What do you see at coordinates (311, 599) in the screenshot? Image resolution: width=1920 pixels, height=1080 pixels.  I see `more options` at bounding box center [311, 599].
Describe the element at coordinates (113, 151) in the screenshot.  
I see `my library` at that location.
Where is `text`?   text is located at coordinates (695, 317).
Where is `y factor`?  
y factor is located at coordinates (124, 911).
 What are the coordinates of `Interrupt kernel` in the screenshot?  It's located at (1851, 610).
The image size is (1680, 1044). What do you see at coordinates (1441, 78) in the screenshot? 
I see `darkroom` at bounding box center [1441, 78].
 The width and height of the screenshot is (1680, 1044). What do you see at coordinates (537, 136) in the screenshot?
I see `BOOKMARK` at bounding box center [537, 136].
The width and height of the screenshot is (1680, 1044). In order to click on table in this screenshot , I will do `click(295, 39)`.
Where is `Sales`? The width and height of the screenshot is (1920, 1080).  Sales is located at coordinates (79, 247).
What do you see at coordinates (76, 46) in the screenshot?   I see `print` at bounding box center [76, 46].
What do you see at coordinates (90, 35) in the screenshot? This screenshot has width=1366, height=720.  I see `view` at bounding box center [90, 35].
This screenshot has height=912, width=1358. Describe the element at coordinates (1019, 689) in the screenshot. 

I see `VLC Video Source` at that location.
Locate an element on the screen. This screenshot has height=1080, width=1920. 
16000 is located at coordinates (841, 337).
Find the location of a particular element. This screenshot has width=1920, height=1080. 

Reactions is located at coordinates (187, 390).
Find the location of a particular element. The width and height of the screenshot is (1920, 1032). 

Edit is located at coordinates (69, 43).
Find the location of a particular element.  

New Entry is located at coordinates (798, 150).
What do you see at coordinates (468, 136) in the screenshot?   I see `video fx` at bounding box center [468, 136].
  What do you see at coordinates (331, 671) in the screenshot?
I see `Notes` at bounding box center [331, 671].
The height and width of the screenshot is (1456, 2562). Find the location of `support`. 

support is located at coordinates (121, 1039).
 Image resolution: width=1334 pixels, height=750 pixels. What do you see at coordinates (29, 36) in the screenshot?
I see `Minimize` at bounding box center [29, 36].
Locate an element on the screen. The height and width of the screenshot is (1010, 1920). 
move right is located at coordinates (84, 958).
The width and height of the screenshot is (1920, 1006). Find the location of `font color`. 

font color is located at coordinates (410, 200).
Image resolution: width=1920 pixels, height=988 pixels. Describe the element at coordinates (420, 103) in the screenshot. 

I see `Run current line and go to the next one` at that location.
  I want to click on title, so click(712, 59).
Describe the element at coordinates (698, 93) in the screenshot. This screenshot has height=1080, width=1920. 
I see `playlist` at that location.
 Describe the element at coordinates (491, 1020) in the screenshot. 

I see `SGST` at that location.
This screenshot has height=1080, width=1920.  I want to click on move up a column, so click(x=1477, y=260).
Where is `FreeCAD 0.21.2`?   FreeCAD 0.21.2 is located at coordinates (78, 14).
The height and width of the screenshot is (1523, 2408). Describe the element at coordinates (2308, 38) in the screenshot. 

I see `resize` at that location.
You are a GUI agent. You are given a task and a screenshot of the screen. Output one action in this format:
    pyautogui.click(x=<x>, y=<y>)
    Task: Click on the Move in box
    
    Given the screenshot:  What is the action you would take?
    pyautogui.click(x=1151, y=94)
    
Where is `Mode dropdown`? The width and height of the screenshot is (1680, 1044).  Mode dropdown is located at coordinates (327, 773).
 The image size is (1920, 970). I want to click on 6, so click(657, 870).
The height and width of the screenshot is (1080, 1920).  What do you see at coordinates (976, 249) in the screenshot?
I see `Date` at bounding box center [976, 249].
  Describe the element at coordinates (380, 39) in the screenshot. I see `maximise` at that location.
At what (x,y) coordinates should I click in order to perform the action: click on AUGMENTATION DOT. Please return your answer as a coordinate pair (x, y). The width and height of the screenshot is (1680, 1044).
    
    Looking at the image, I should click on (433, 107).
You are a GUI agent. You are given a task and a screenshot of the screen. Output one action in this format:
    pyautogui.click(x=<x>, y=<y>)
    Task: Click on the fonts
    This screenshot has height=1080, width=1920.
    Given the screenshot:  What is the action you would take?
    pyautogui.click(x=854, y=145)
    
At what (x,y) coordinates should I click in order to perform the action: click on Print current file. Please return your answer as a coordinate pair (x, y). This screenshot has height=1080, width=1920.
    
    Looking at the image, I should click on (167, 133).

------

• [What to work on] Output the entries above verbatim, from the line containing "Find the location of a particular element. This" through the line containing "so click(x=1477, y=260).", with both of those lines included.

• [Final result]
Find the location of a particular element. This screenshot has width=1920, height=1080. 

Reactions is located at coordinates (187, 390).
Find the location of a particular element. The width and height of the screenshot is (1920, 1032). 

Edit is located at coordinates (69, 43).
Find the location of a particular element.  

New Entry is located at coordinates (798, 150).
What do you see at coordinates (468, 136) in the screenshot?   I see `video fx` at bounding box center [468, 136].
  What do you see at coordinates (331, 671) in the screenshot?
I see `Notes` at bounding box center [331, 671].
The height and width of the screenshot is (1456, 2562). Find the location of `support`. 

support is located at coordinates (121, 1039).
 Image resolution: width=1334 pixels, height=750 pixels. What do you see at coordinates (29, 36) in the screenshot?
I see `Minimize` at bounding box center [29, 36].
Locate an element on the screen. The height and width of the screenshot is (1010, 1920). 
move right is located at coordinates (84, 958).
The width and height of the screenshot is (1920, 1006). Find the location of `font color`. 

font color is located at coordinates (410, 200).
Image resolution: width=1920 pixels, height=988 pixels. Describe the element at coordinates (420, 103) in the screenshot. 

I see `Run current line and go to the next one` at that location.
  I want to click on title, so click(712, 59).
Describe the element at coordinates (698, 93) in the screenshot. This screenshot has height=1080, width=1920. 
I see `playlist` at that location.
 Describe the element at coordinates (491, 1020) in the screenshot. 

I see `SGST` at that location.
This screenshot has height=1080, width=1920.  I want to click on move up a column, so click(x=1477, y=260).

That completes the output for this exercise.